Marcus Rashford addresses 'stigma' around struggling parents as he launches child poverty task force
This summer Marcus Rashford turned from Manchester United football to trailblazing campaigner forcing the government into a major u-turn over child food poverty.
Now he's starting a taskforce to end child poverty in the UK for good.
During the summer the 22-year-old successfully convinced Boris Johnson to provide £15 a week to children from struggling households during the summer holidays.
He told Piers and Susanna he was inspired to fight for change after his own mum really struggled when he was young.
"That's the reason why it's so personal to me. Over the last few weeks I've spoken to families we've helped and those who need help and it's taken it one step further," he said.
"I believe if people heard their voices like I heard their voices then they would want to join the task force and make life easier for them."
Among other things, the task force is aiming to expand free schools meals to every child on Universal Credit.
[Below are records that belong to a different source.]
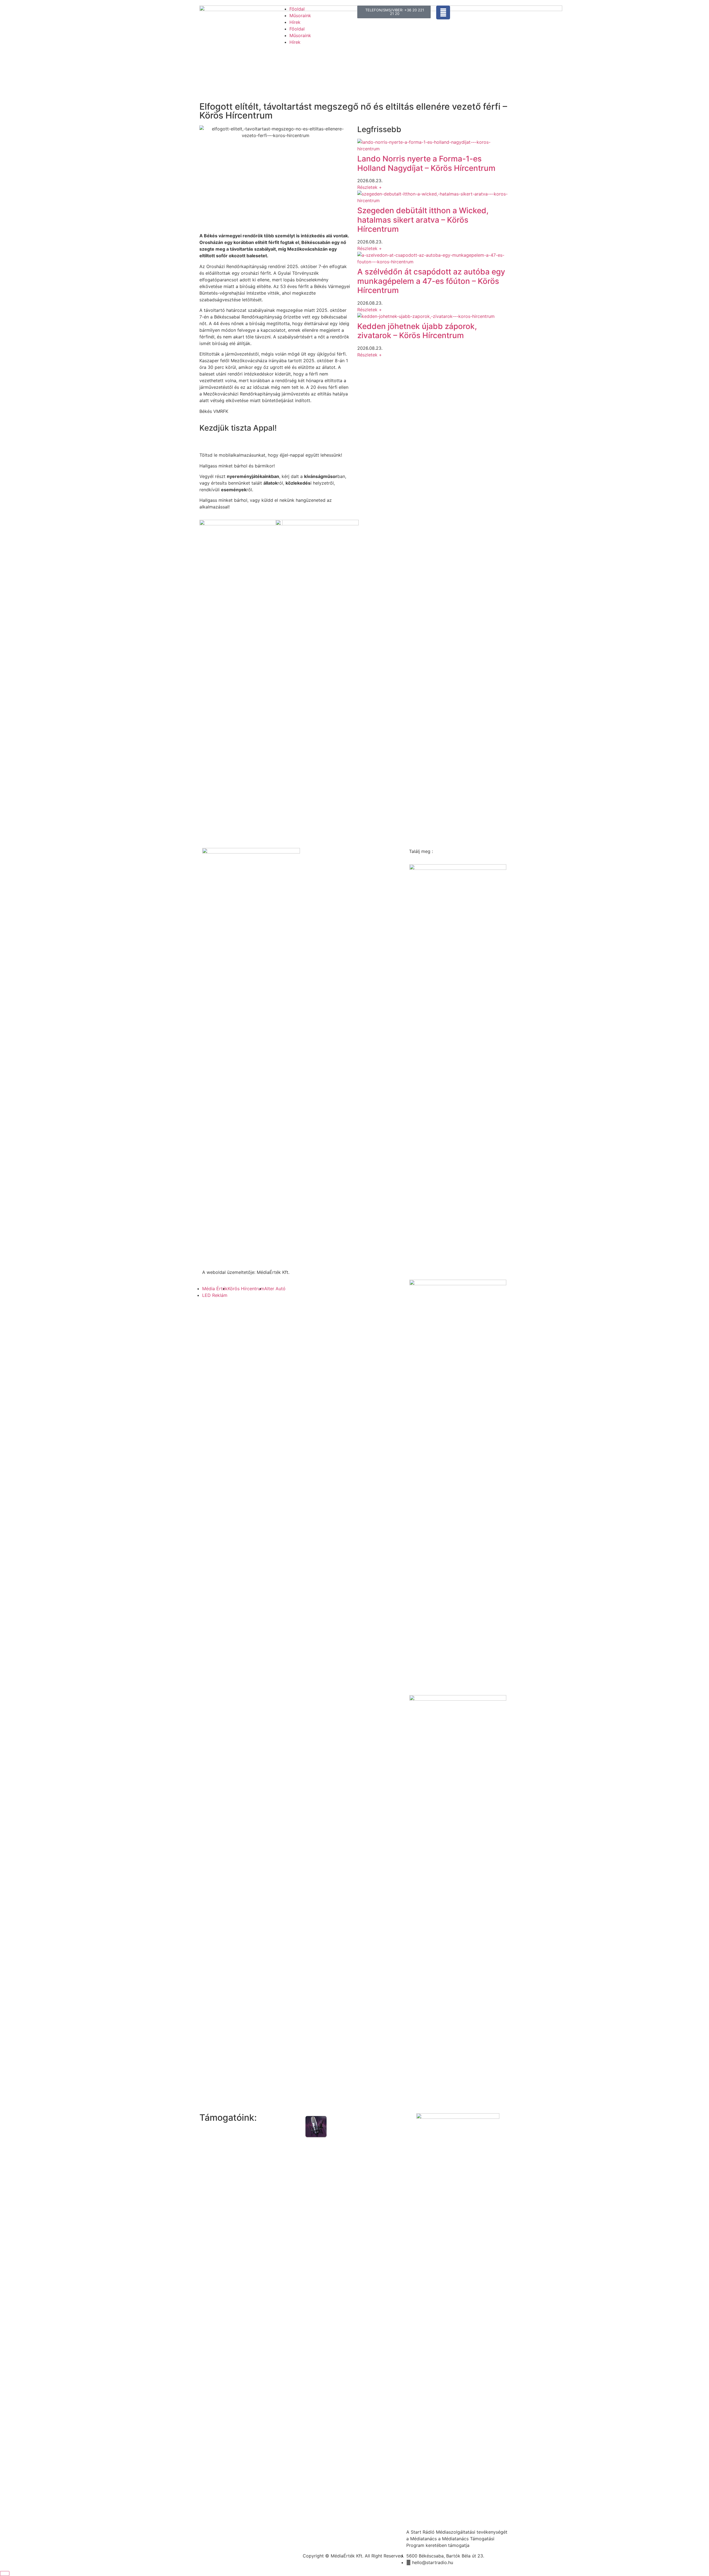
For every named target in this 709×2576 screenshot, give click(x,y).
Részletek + (369, 187)
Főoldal (297, 9)
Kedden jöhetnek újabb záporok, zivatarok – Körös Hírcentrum (417, 331)
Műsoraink (300, 15)
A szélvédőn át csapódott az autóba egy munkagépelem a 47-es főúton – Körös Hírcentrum (431, 281)
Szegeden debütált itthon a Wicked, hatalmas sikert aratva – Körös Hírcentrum (423, 220)
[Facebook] (443, 12)
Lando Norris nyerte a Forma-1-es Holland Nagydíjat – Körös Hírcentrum (426, 163)
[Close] (4, 2573)
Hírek (294, 22)
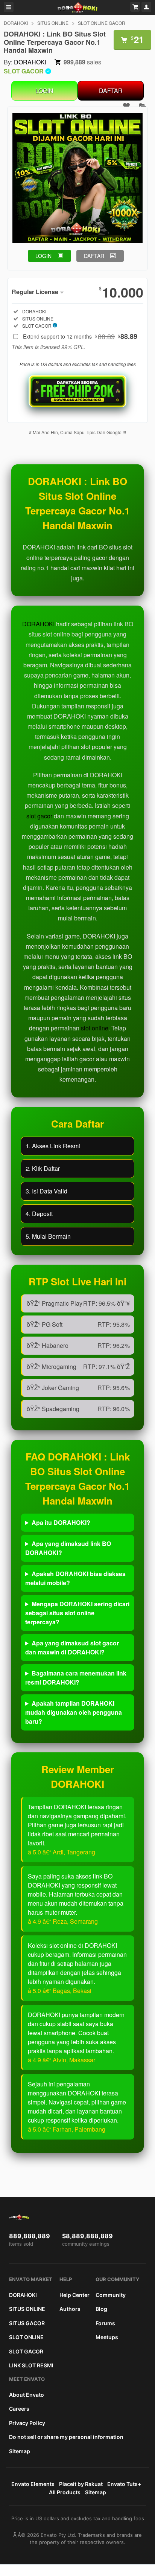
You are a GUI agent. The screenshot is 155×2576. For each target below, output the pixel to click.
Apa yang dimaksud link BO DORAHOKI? (68, 1548)
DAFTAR (111, 90)
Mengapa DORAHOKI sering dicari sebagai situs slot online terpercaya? (77, 1612)
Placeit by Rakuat (81, 2484)
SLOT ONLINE (26, 2337)
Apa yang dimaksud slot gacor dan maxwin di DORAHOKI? (72, 1647)
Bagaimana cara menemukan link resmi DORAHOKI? (75, 1677)
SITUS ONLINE (52, 23)
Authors (70, 2309)
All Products (65, 2492)
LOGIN (44, 90)
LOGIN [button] (43, 255)
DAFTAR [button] (94, 255)
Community (111, 2295)
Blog (101, 2309)
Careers (19, 2408)
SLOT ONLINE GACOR (101, 23)
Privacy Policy (27, 2423)
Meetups (107, 2337)
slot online (94, 1028)
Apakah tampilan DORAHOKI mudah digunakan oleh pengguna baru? (73, 1712)
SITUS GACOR (27, 2323)
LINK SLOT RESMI (31, 2365)
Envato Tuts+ (124, 2484)
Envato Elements (33, 2484)
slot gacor (39, 816)
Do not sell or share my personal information (66, 2437)
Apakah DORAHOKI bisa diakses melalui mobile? (75, 1578)
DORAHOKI (16, 23)
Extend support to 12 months (80, 336)
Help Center (74, 2295)
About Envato (26, 2394)
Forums (105, 2323)
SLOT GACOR (26, 2351)
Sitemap (19, 2451)
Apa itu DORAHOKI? (61, 1522)
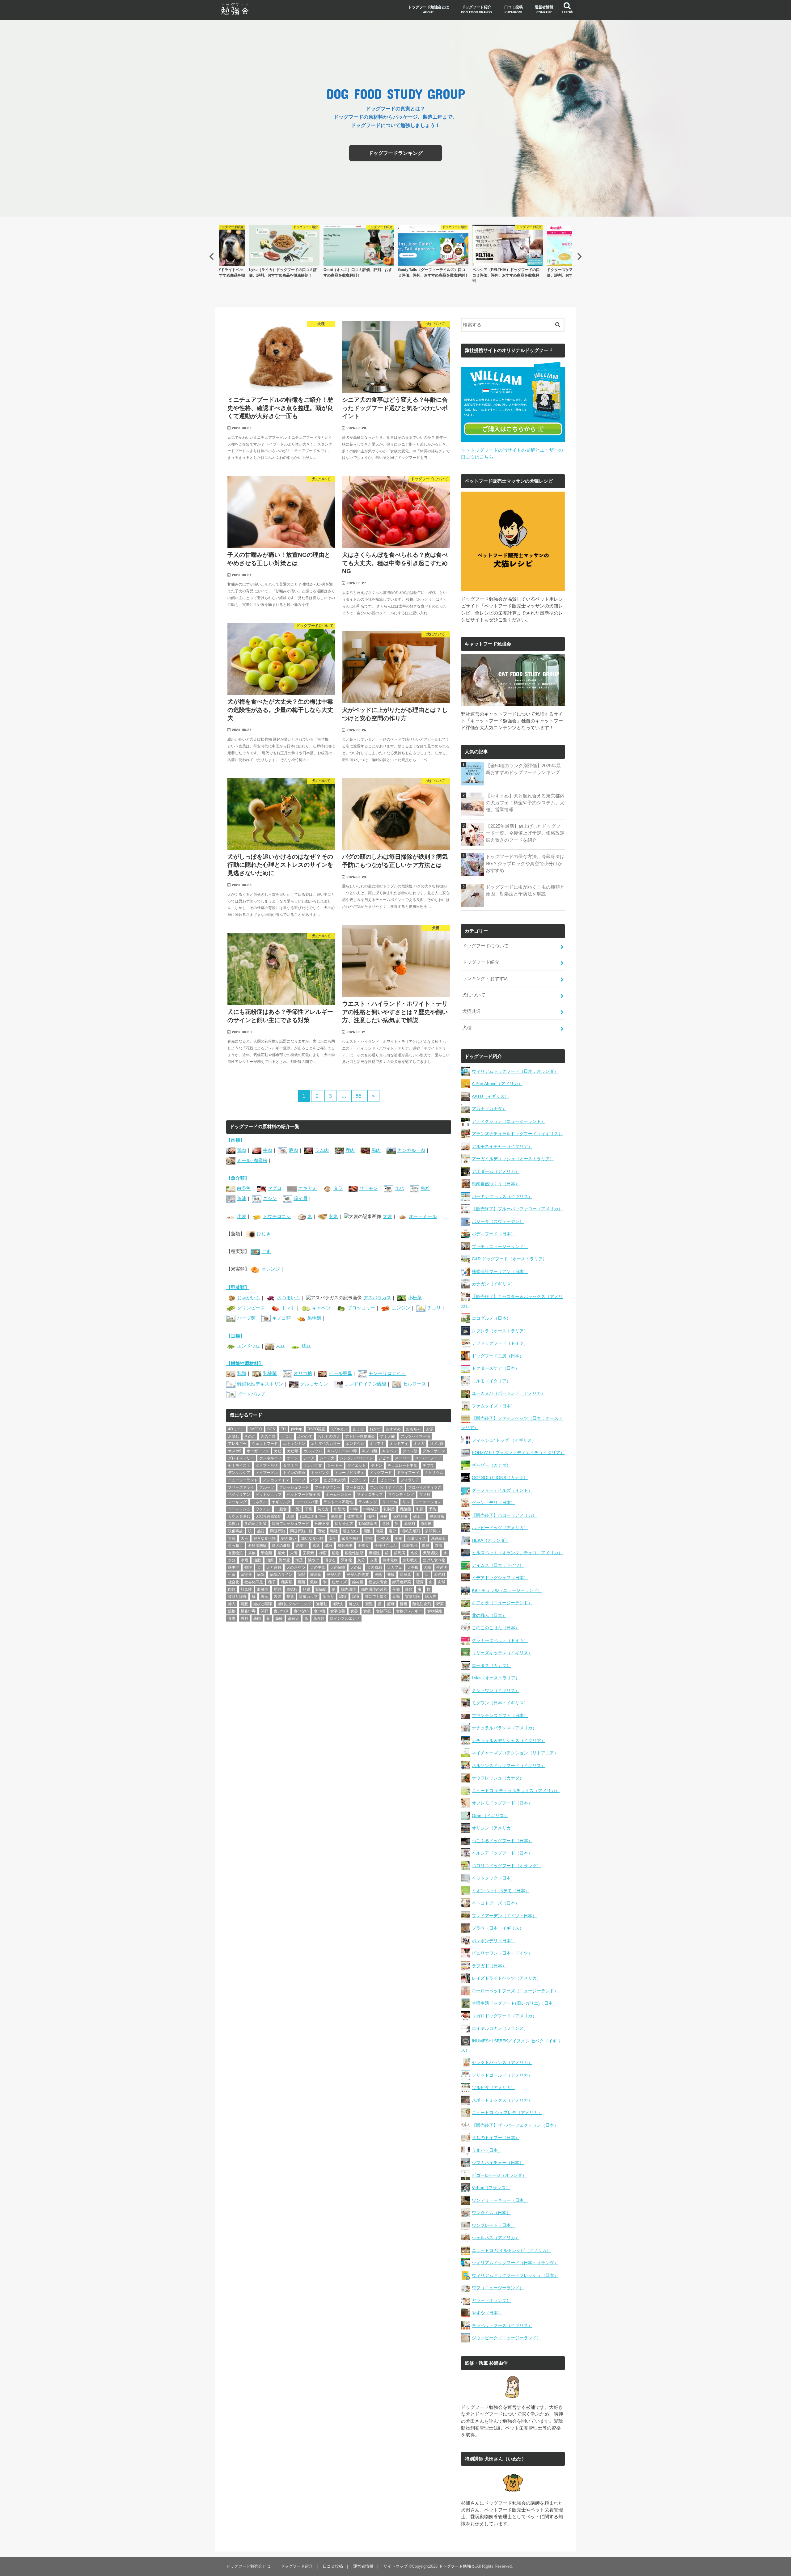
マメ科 (424, 1494)
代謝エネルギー (313, 1516)
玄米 (333, 1216)
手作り (363, 1545)
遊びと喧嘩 (262, 1604)
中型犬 (339, 1509)
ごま (266, 1251)
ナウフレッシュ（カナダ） (498, 1777)
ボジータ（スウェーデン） (498, 1221)
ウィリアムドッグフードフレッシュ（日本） (515, 2275)
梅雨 (323, 1553)
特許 (248, 1567)
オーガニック (258, 1451)
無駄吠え (410, 1560)
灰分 (361, 1560)
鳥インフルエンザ (345, 1618)
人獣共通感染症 (268, 1516)
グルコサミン (314, 1383)
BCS (271, 1429)
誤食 (356, 1596)
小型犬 (383, 1538)
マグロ (274, 1188)
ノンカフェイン (276, 1480)
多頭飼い (432, 1531)
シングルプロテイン (356, 1458)
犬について (473, 994)
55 (359, 1096)
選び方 (354, 1604)
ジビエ (384, 1458)
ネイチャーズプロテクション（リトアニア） (515, 1752)
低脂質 (336, 1516)
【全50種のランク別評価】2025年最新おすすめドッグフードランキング (523, 769)
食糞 (231, 1618)
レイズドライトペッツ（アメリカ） (506, 1978)
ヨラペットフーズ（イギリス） (502, 2325)
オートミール (423, 1216)
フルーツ (266, 1487)
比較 (414, 1553)
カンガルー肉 (411, 1150)
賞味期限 (412, 1596)
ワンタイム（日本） (491, 2212)
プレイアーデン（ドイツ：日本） (504, 1915)
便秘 (383, 1516)
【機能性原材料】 (244, 1363)
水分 (231, 1560)
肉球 (441, 1582)
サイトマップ (395, 2566)
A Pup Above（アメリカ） (497, 1083)
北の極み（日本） (489, 1615)
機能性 (374, 1553)
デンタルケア (239, 1472)
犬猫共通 (471, 1011)
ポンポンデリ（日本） (493, 1940)
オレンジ (270, 1269)
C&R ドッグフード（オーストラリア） (509, 1258)
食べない (301, 1611)
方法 (438, 1545)
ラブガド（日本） (489, 1965)
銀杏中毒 (248, 1611)
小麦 (241, 1216)
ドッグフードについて (485, 945)
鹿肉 (350, 1150)
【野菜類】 (237, 1287)
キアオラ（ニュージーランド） (502, 1602)
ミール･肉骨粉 (252, 1160)
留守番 (246, 1574)
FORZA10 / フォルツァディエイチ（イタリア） (518, 1452)
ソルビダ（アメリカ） (493, 2087)
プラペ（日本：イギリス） (498, 1928)
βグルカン (339, 1429)
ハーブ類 (246, 1318)
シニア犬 (327, 1458)
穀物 (314, 1582)
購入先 (430, 1596)
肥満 (277, 1589)
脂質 (306, 1589)
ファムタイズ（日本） (493, 1405)
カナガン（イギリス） (493, 1283)
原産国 (426, 1523)
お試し (233, 1436)
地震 (379, 1531)
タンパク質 (312, 1465)
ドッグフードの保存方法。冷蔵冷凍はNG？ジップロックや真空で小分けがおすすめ (525, 863)
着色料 (439, 1574)
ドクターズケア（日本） (495, 1368)
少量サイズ (416, 1538)
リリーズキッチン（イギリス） (502, 1652)
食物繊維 (434, 1611)
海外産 (284, 1560)
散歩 (425, 1545)
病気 (260, 1574)
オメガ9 (234, 1451)
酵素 (403, 1604)
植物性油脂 (354, 1553)
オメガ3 (436, 1443)
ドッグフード (381, 1472)
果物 (252, 1553)
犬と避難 (273, 1567)
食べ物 (319, 1611)
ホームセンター (339, 1494)
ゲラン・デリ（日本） (493, 1502)
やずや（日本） (487, 2312)
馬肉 (376, 1150)
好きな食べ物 (264, 1538)
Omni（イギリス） (490, 1815)
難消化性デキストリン (260, 1383)
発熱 (378, 1574)
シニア (309, 1458)
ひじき (264, 1233)
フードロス (355, 1487)
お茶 (430, 1429)
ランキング (367, 1502)
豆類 (396, 1596)
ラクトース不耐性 (338, 1502)
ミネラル (259, 1502)
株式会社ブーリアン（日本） (500, 1271)
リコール (389, 1502)
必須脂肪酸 (257, 1545)
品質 (260, 1531)
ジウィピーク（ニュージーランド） (506, 2337)
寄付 (369, 1538)
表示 (264, 1596)
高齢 (279, 1618)
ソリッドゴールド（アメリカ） (502, 2075)
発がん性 (334, 1574)
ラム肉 (322, 1150)
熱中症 (233, 1567)
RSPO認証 (316, 1429)
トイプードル (267, 1472)
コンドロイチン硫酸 (365, 1383)
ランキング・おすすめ (485, 978)
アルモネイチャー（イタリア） (502, 1146)
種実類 (286, 1582)
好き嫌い (288, 1538)
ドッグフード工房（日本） (498, 1355)
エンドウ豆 (248, 1345)
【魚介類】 (237, 1178)
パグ (314, 1480)
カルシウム (312, 1451)
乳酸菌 (270, 1373)
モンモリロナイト (387, 1373)
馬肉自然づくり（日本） (495, 1183)
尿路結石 (438, 1538)
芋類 (396, 1589)
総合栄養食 (378, 1582)
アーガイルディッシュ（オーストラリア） (513, 1158)
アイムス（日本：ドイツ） (498, 1565)
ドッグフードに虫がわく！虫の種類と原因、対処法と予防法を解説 (525, 890)
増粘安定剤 (410, 1531)
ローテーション (428, 1502)
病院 (301, 1574)
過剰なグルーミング (294, 1604)
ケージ (292, 1458)
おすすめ (393, 1429)
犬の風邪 (374, 1567)
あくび (358, 1429)
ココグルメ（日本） (491, 1318)
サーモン (368, 1188)
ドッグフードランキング (395, 153)
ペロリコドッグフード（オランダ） (506, 1865)
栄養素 (308, 1553)
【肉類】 (235, 1140)
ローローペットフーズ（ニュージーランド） (515, 1990)
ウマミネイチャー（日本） (498, 2162)
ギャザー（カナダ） (491, 1465)
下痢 (308, 1509)
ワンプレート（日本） (493, 2225)
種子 (272, 1582)
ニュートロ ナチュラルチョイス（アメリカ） (516, 1790)
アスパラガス (377, 1297)
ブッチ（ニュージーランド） (500, 1246)
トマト (288, 1307)
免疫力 (233, 1523)
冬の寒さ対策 (255, 1523)
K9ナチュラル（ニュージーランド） (507, 1590)
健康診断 (436, 1516)
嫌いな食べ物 (312, 1538)
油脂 (257, 1560)
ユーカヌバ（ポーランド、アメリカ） (508, 1393)
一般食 (281, 1509)
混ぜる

Rashford explained what it can be like for children to go hungry through the school day, adding: "If you're young and you're not eating you just have no energy, you don't feel comfortable going to school.
"Most of the times, the ones that aren't eating, they just sleep all day at school because they're physically drained."
"It can be the beginning of homelessness or crime and it starts so many different pathways that you don't want your children to go down," Rashford said.
After Kevin Hollinrake MP tweeted Rashford, as below, saying it was parents' responsibility to feed their children, the footballer said comments like this contributed to the 'stigma' around asking for help.
"I've always been brought up that if you need help and someone is in a position to help then you should feel comfortable to ask them and my response was just trying to reiterate that," Rashford said.
"We actually need people to ask for help in order to get them the help that they need."
A group of supermarkets, businesses and charities - including Aldi, Asda, Co-op, Deliveroo, FareShare, Food Foundation, Iceland, Kellogg's, Lidl, Sainsbury's, Tesco and Waitrose - have formed a task force and backed proposals from the National Food Strategy, an independent review of UK food policy.
The task force is calling for three policy recommendations by the National Food Strategy to be funded by the government as soon as possible:
Expanding free school meals to every child from a household on Universal Credit or equivalent, reaching an additional 1.5m children aged seven to 16.
Expanding an existing school holiday food and activities programme to support all children on free school meals in all areas of England. instead of the current 50,000 children that are helped.
Increasing the value of the Healthy Start vouchers - which help parents with children under the age of four and pregnant women buy some basic foods - from £3.10 to £4.25 per week, and expanding it to all those on Universal Credit or equivalent, reaching an additional 290,000 people.